## Problem to solve
Transcribe exactly the line in which "Click the cyan" occurs, plus every line that comes after it up to the end of the entries.

═════ Records shown

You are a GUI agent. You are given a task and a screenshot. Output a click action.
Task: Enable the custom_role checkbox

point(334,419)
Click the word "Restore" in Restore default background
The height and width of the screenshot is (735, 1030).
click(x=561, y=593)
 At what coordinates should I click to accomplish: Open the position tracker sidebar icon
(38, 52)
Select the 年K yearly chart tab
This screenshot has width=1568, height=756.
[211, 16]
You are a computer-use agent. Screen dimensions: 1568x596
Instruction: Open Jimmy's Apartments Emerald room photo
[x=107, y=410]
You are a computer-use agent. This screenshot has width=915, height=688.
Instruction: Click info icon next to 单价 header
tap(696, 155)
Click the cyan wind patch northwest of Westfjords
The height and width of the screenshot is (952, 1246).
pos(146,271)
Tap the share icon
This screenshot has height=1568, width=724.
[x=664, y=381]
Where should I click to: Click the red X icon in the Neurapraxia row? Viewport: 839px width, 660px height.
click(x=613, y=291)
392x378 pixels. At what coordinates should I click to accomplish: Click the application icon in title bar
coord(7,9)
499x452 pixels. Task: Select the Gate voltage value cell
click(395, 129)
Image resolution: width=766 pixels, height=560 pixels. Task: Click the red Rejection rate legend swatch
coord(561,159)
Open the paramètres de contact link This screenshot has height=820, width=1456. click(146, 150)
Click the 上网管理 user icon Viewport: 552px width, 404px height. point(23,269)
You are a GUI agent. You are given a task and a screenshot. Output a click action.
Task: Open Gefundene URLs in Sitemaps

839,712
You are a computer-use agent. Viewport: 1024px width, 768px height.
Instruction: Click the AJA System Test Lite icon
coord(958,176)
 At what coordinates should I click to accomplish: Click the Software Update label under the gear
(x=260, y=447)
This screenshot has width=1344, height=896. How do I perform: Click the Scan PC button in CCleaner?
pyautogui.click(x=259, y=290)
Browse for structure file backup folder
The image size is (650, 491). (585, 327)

══════════

## Solved exercise
Click the cyan wind patch northwest of Westfjords
The height and width of the screenshot is (952, 1246).
pos(146,271)
Tap the share icon
This screenshot has height=1568, width=724.
[x=664, y=381]
Where should I click to: Click the red X icon in the Neurapraxia row? Viewport: 839px width, 660px height.
click(x=613, y=291)
392x378 pixels. At what coordinates should I click to accomplish: Click the application icon in title bar
coord(7,9)
499x452 pixels. Task: Select the Gate voltage value cell
click(395, 129)
Image resolution: width=766 pixels, height=560 pixels. Task: Click the red Rejection rate legend swatch
coord(561,159)
Open the paramètres de contact link This screenshot has height=820, width=1456. click(146, 150)
Click the 上网管理 user icon Viewport: 552px width, 404px height. point(23,269)
You are a GUI agent. You are given a task and a screenshot. Output a click action.
Task: Open Gefundene URLs in Sitemaps

839,712
You are a computer-use agent. Viewport: 1024px width, 768px height.
Instruction: Click the AJA System Test Lite icon
coord(958,176)
 At what coordinates should I click to accomplish: Click the Software Update label under the gear
(x=260, y=447)
This screenshot has width=1344, height=896. How do I perform: Click the Scan PC button in CCleaner?
pyautogui.click(x=259, y=290)
Browse for structure file backup folder
The image size is (650, 491). (585, 327)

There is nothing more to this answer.